The Mathematics of the Gods and the Algorithms of Men: A Cultural History - Hooke
https://www.spectator.co.uk/article/let-s-leave-philosophers-to-puzzle-over-the-reality-of-numbers
======
dr_dshiv
Any civilization, in any galaxy, would have the number one, no? They would
have triangles and circles, too. There are certain universals that seem to
transcend, even if we are living in a simulation, etc.

This idea, of the immaterial nature of numbers is the notion of platonic
forms. That idea came from the pythagoreans who claimed that the universe is
fundamentally made of numbers -- and that there are certain harmonies in
numbers that result in order and beauty in the cosmos.

[https://en.m.wikipedia.org/wiki/Pythagoreanism](https://en.m.wikipedia.org/wiki/Pythagoreanism)

------
carapace
> It does not make a wink of difference to your life whether the figures in
> your bank account or the digits on your clock are, in a philosophical sense,
> really real, so long as they work as expected.

Argh!
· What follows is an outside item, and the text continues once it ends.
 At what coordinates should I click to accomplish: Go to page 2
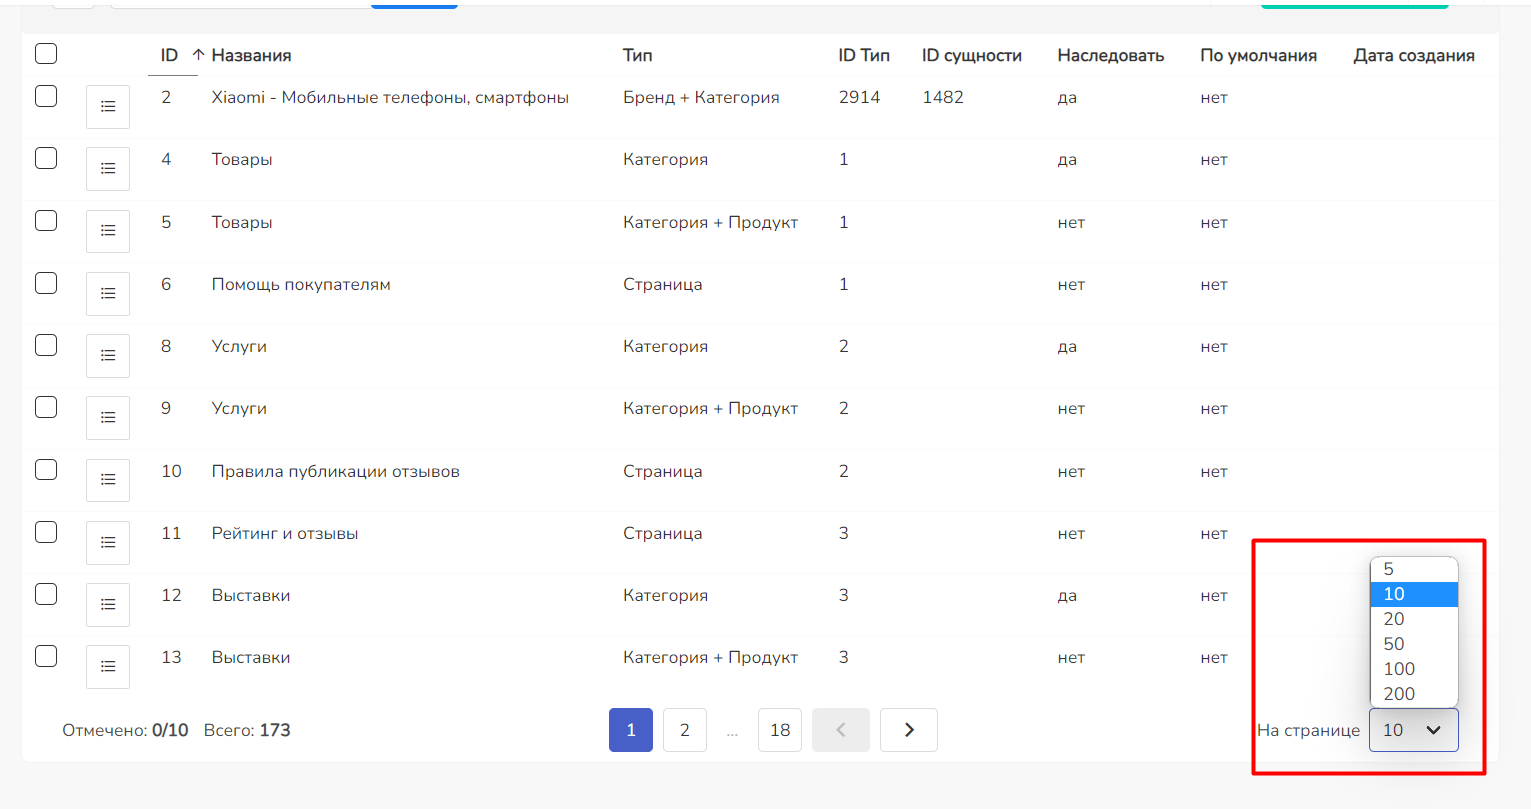684,730
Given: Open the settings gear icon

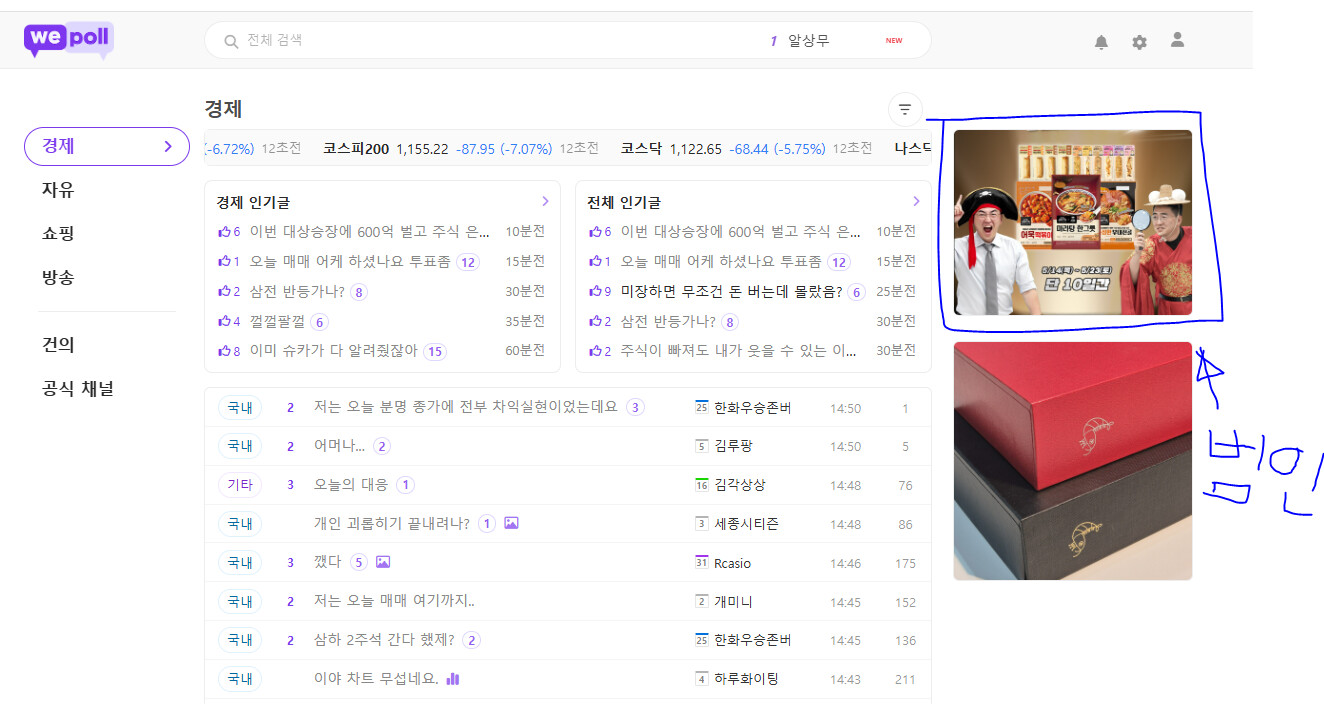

It makes a crucial difference if you want not to be slaves to a dream!
Beware: there's no such thing as "Tuesday". And Dollar is a _small_ god.

\- - - -

Anyhoo, _operationally_ numbers come from counting, which comes from a cyclops
matching up pebbles and sheep. Eventually someone gave names to the pebbles,
and then someone (else?) realized that you could do without the actual
pebbles, and there you are: numbers.

And yeah, math is _very useful_ , culminating in the Standard Model and the
Universal Machine and other fun stuff that I don't have to belabor here, eh?

Metaphysically (literally) numbers are each a kind of archetypal _entity_ or
_quality_ (and see also "Sacred geometry") that are somehow "real" w/o being
made out of any _real_ stuff (protons, neutrons, electrons, pebbles, etc.)

It can be fun to reflect that e.g. the C language is of the same
epistemological status: there are books on C, and C compilers, and C code, and
so on, but the C language itself is no more (or less) real than the number two
or Tuesdays.

\- - - -

And yeah, Western history tends to ignore a lot of the world outside the West.
This isn't confined to math. Ever try to read about African history _other
than Egypt_?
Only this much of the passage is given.